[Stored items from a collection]
##########
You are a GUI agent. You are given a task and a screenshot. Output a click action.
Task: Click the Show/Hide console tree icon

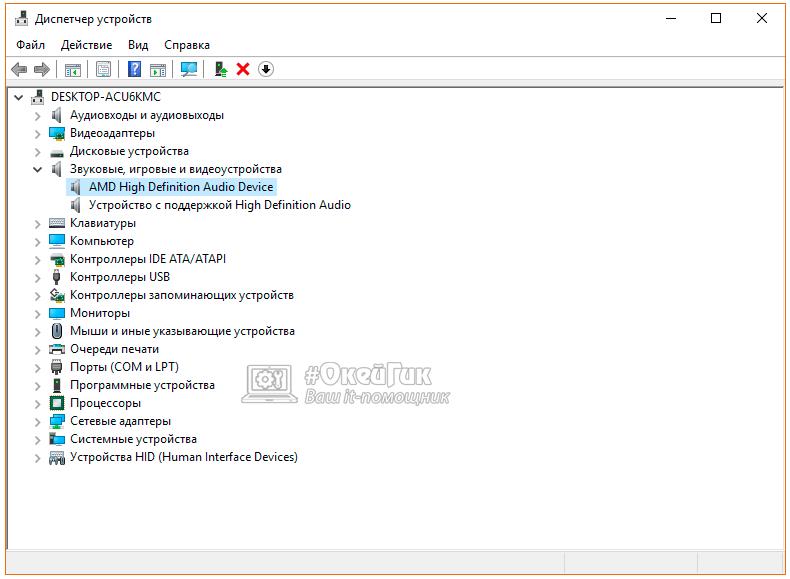pyautogui.click(x=72, y=69)
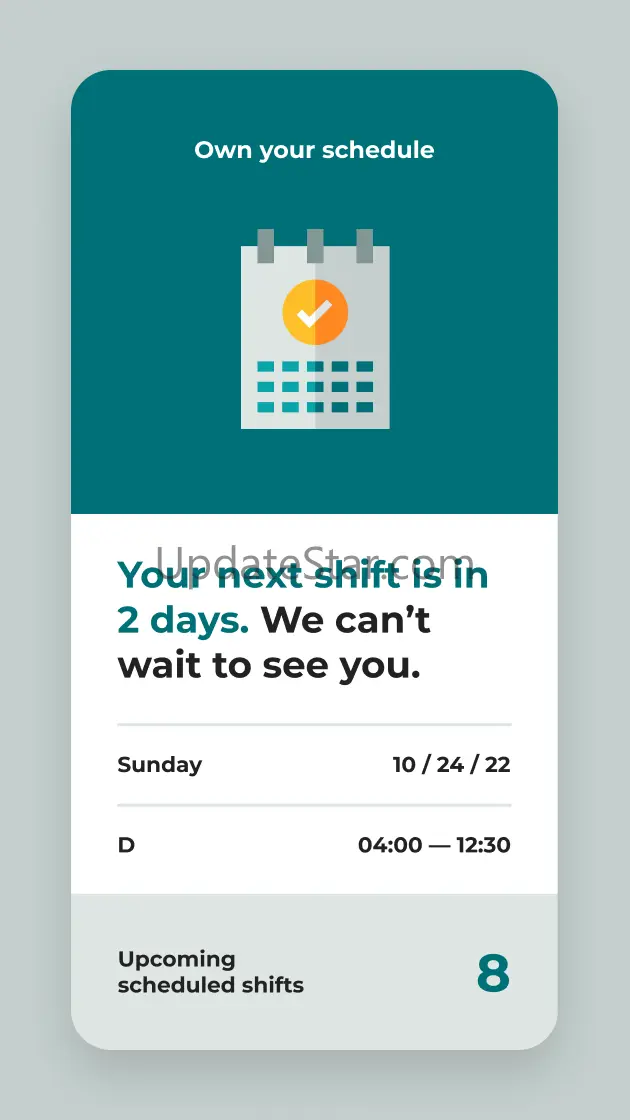Click the middle binding ring of the calendar
The image size is (630, 1120).
pos(315,246)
##########
▶ [TASK DESCRIPTION]: An unchanged copy of the data, images excluded, is all that should be given.

▶ [RESPONSE TO THIS EXERCISE]:
You are a GUI agent. You are given a task and a screenshot. Output a click action.
Task: Click the Show/Hide console tree icon

pyautogui.click(x=72, y=69)
Click the middle binding ring of the calendar
The image size is (630, 1120).
pos(315,246)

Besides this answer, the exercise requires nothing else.